Adapt to new realities
In building resilience for themselves and their organisations, leaders have had to be agile and adaptive to the changes and new realities which surround them. They have quickly got to grips with new technology enabling them to communicate and exchange information with their teams - essentially swapping a physical workspace for a virtual one. Where some activities have been forced to stop, leaders have developed opportunities to retain their staff, such as through furlough schemes. Many leaders have abandoned previous organisational systems and processes because they are no longer relevant, and new ways of working have proved to be just as effective. For example, establishing remote and/or flexible working options for staff, which recognise their personal commitments and can reduce carbon footprints.
All leaders have a duty to care for themselves, as well as their staff. Being a good leader starts with understanding what you need for your own health. Acknowledging when respite is needed from a challenging work environment has been crucial. Leaders have also ensured that they support their teams’ well-being. For example, while some staff have been more vulnerable to poor mental health than others, leaders have recognised this and appointed welfare officers. Some organisations have also strengthened a culture of recognition. For example, IOM offered its staff two extra annual leave days in recognition of their perseverance supporting vulnerable migrant communities within the COVID-19 context.
Respond to diversity
In the face of ongoing challenges and change, staff across an organisation often demonstrate different levels of personal resilience. Anecdotal evidence suggests that older generations have shown greater resilience than their younger colleagues, wanting to remain in the field to deliver aid, despite the pandemic; as have employees from the Global South who have grown up with more risks to their personal health and safety, and who have been raised in a more communal “village” environment, compared to staff from the Global North who experienced greater shock at having their individual freedoms restricted. In her book Missionaries, Mercenaries and Misfits: An Anthology, Rasna Warah refers to “missionaries” – traditional and committed employees who accept established processes and ways of working; “mercenaries” – disruptors who constantly challenge and question; and “misfits” – employees disengaged from an organisation’s overall values and goals. Good leaders can help to build organisational resilience by recognising and addressing these differences. For example, empowering staff to support each other and replicate their personal resilience through peer-to-peer mentoring schemes. Other leaders have avoided “one-size-fits-all” global policies and instead asked their teams to define the approaches that make sense for them.
Lead with compassion and authenticity
Similar to climate change, the COVID-19 pandemic has affected the entire world with global populations having to respond to ongoing challenges and change. Good leadership requires authenticity and intellectual, emotional, change and social resilience. Many leaders’ expertise has been challenged - they no longer have the answers, and this has led to a sense of vulnerability. It is vital that they listen to their staff as they gather evidence to support decision-making and scenario-planning. Different opinions matter, even if they contradict a leader’s own. Leaders should acknowledge that some goals might take longer to achieve than others and they should be open and honest in discussions with their staff. Similarly, they should accept their organisation’s capabilities and admit when partnerships are required to reach overall goals.

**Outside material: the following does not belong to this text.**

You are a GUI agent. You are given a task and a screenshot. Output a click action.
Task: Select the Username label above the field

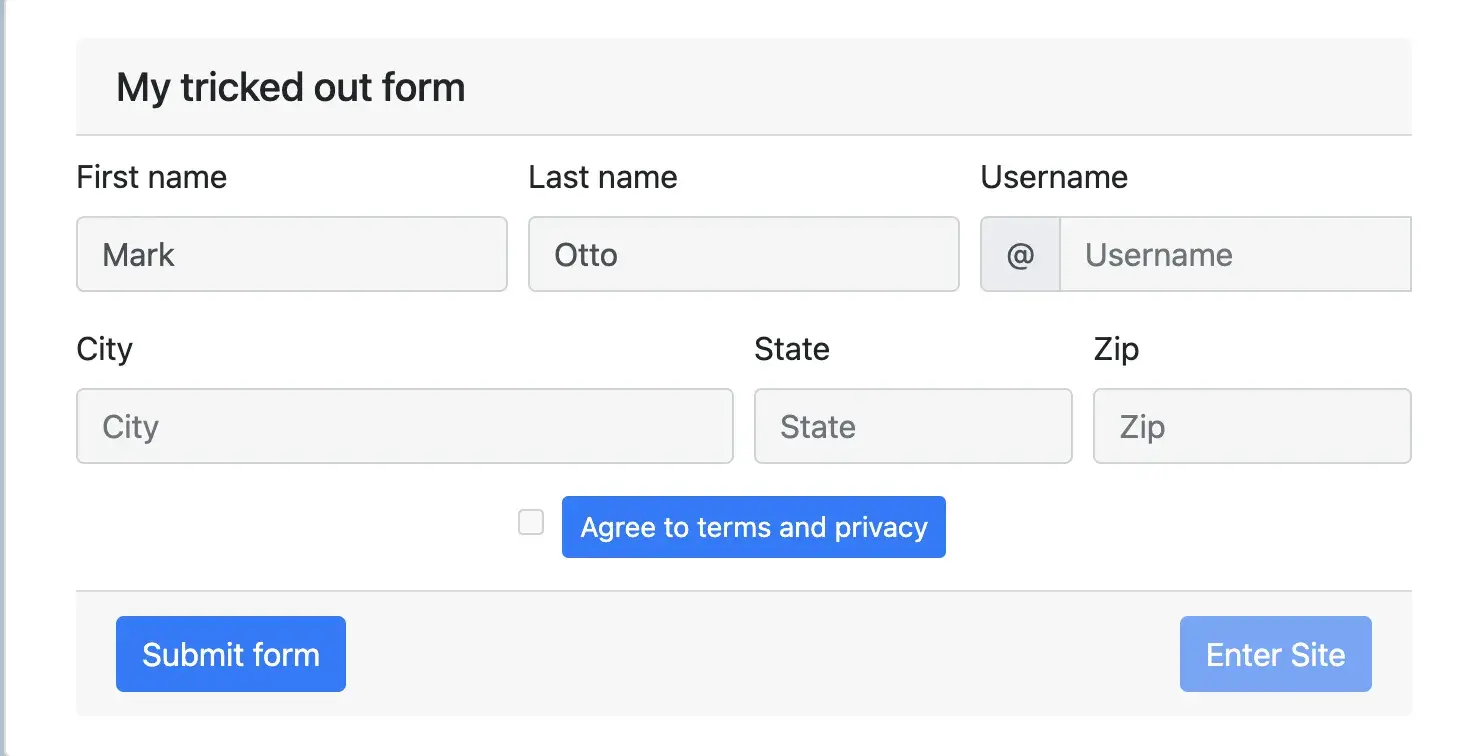tap(1054, 178)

Provide practical training
Finally, many leaders have helped to build resilience within their organisations through practical training. For example, at the start of the pandemic, Living Goods rapidly equipped their health worker staff with education on the coronavirus. This has built their resilience, helping them to deliver essential health services to local communities, as well as share important messages on protection from the virus while encouraging vaccine uptake. Essentially, they have empowered their staff to “do what they do best”. Other organisations have also provided practical training on resilient leadership. For example, WWF put in place wellbeing and resilience training programmes for their staff, which has again served to build resilience across the organisation.
SRI Executive looks forward to working with our clients and partners to understand resilience and other emerging issues affecting leaders in the international development sector.